American confection launched in 1982

Nerds is an American candy launched in 1982 by the Sunmark Corporation under the brand name Willy Wonka Candy Company. Nerds are now made by the Ferrara Candy Company, a subsidiary of Ferrero Group, but the brand is still distributed internationally by Nestlé under a licensing agreement with Ferrero. With their anthropomorphic covers, Nerds usually contain two flavors per box, each flavor having a separate compartment and opening.

Nerds were first introduced in 1982 and rolled out nationally in 1984. It was developed by a team led by marketing manager Angelo Fraggos at Sunmark's Willy Wonka Candy division and targeted at tweens with allowance money. The dual-chamber design of its box was driven by research that showed boys preferred pouring the candy into their mouths, while girls tended to place it in their hands.

▶ Data records

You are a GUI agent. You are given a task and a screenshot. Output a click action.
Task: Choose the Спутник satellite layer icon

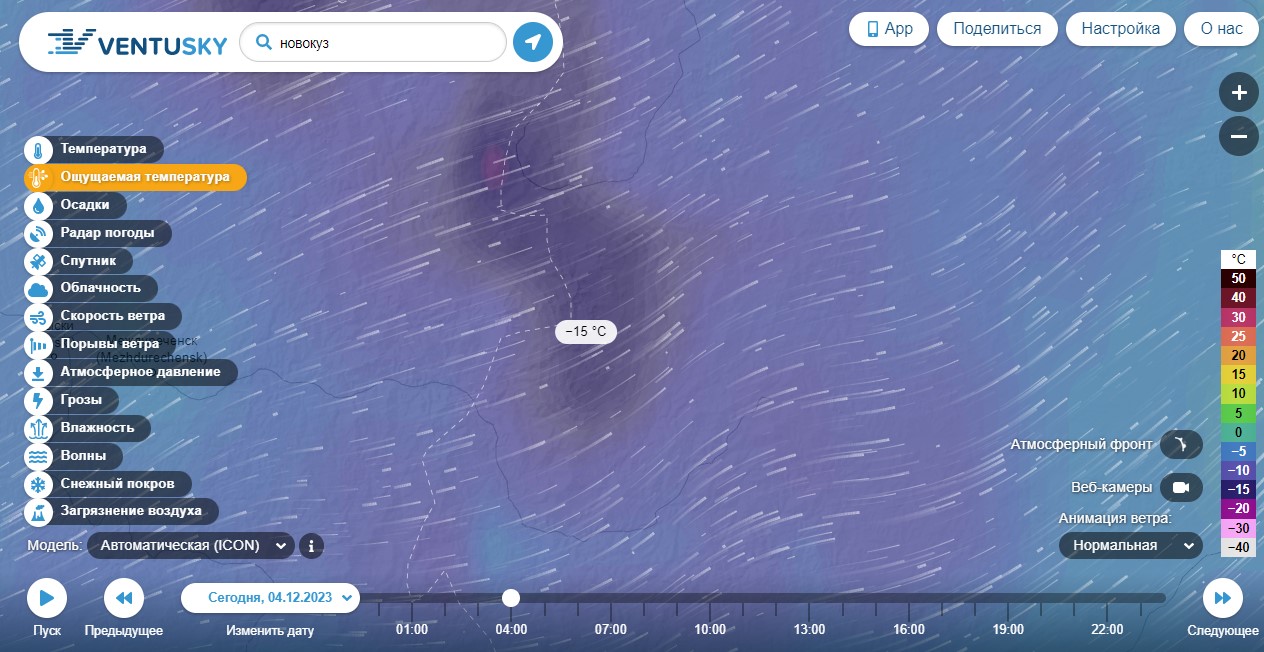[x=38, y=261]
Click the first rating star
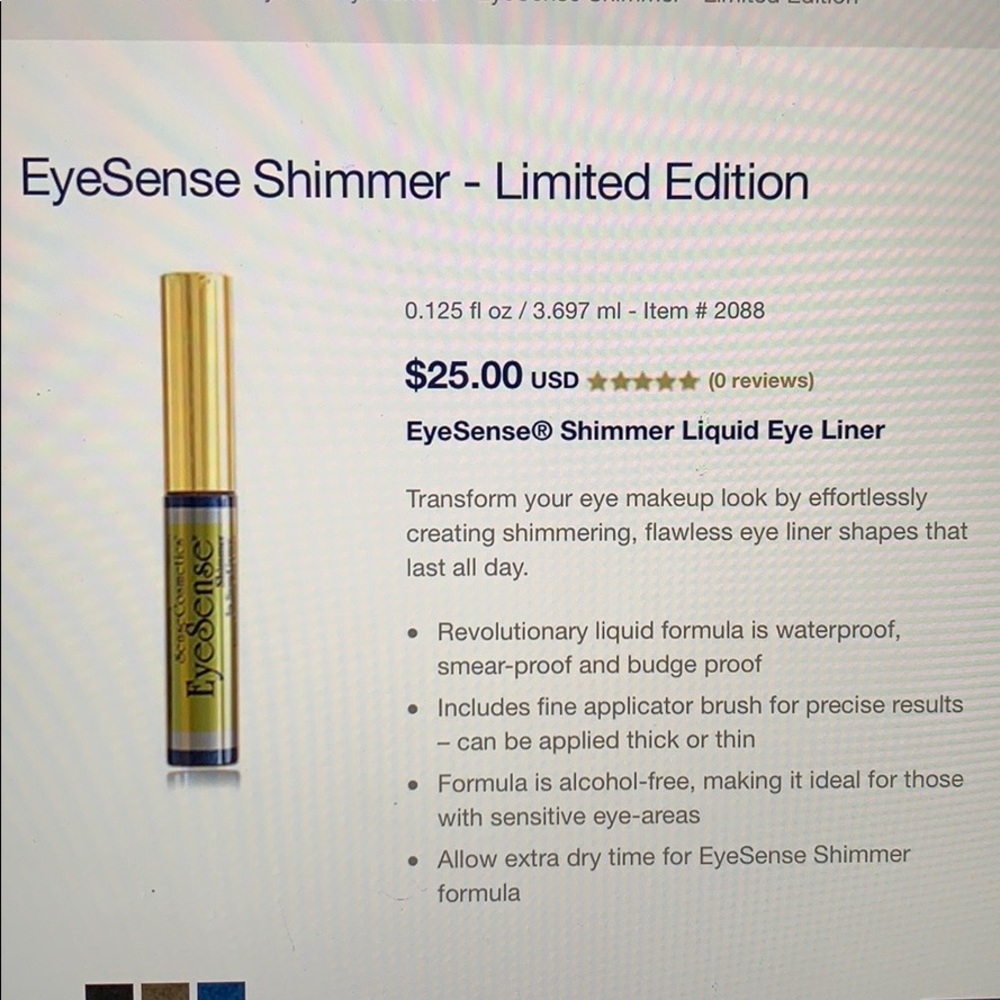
--
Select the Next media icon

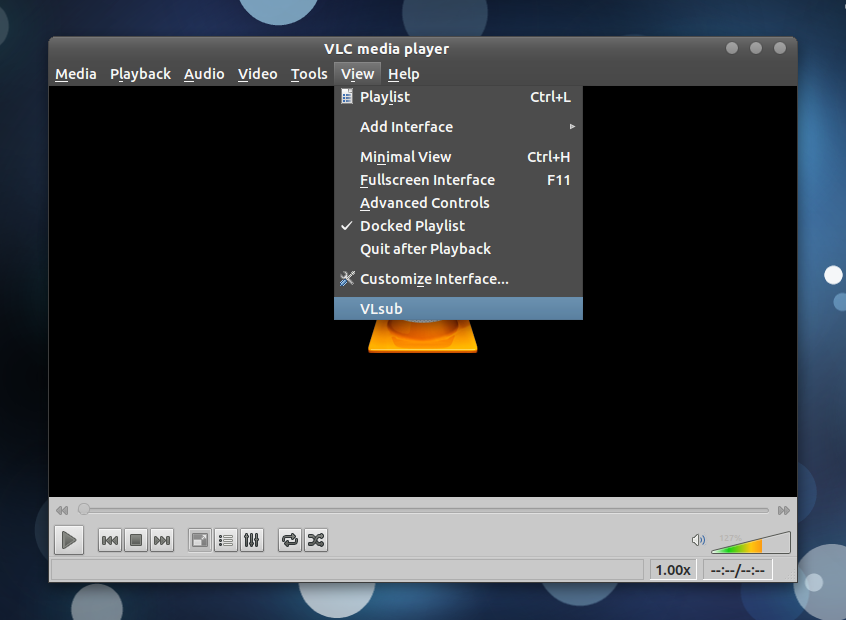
...
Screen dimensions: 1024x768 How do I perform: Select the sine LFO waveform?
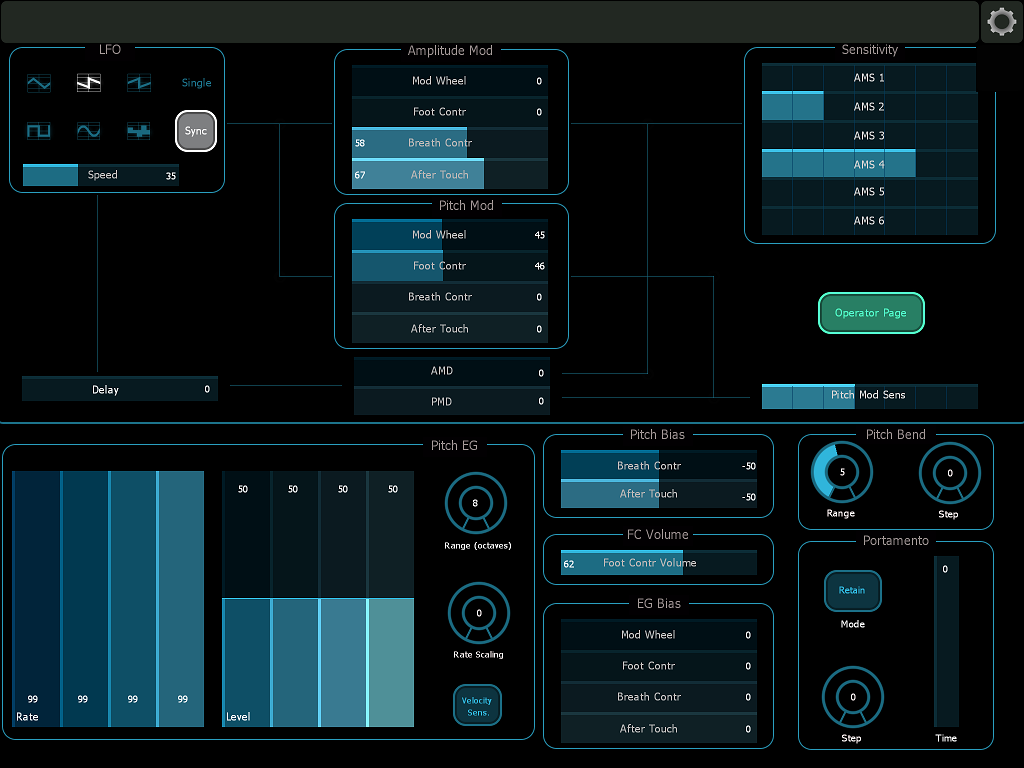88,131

▶ Parts of the exercise
A: In the text about Nerds candy, who led the team that developed the candy?
B: List every company, brand, or division named in the text about Nerds candy.
C: Pick up the text about Nerds candy after its last sentence and continue it.

▶ List of answers
A: Marketing manager Angelo Fraggos.

B: Sunmark Corporation; Willy Wonka Candy Company (also called Sunmark's Willy Wonka Candy division); Ferrara Candy Company; Ferrero Group; Nestlé

C:
After initial success in the 1980s, Nerds settled into a middling market status for decades until the introduction of Nerds Gummy Clusters in 2020. In 2021, Nerds Gummy Clusters received free advertising from Kylie Jenner to her 200 million Instagram followers, after which the candy went viral on social media. A 2024 Super Bowl commercial for Nerds Gummy Clusters featured TikToker Addison Rae, and was followed by a 2025 Super Bowl commercial with Shaboozey. Annual brand revenue increased from about $40 million in 2018 to more than $500 million in 2024, with Nerds Gummy Clusters accounting for more than 90% of the total.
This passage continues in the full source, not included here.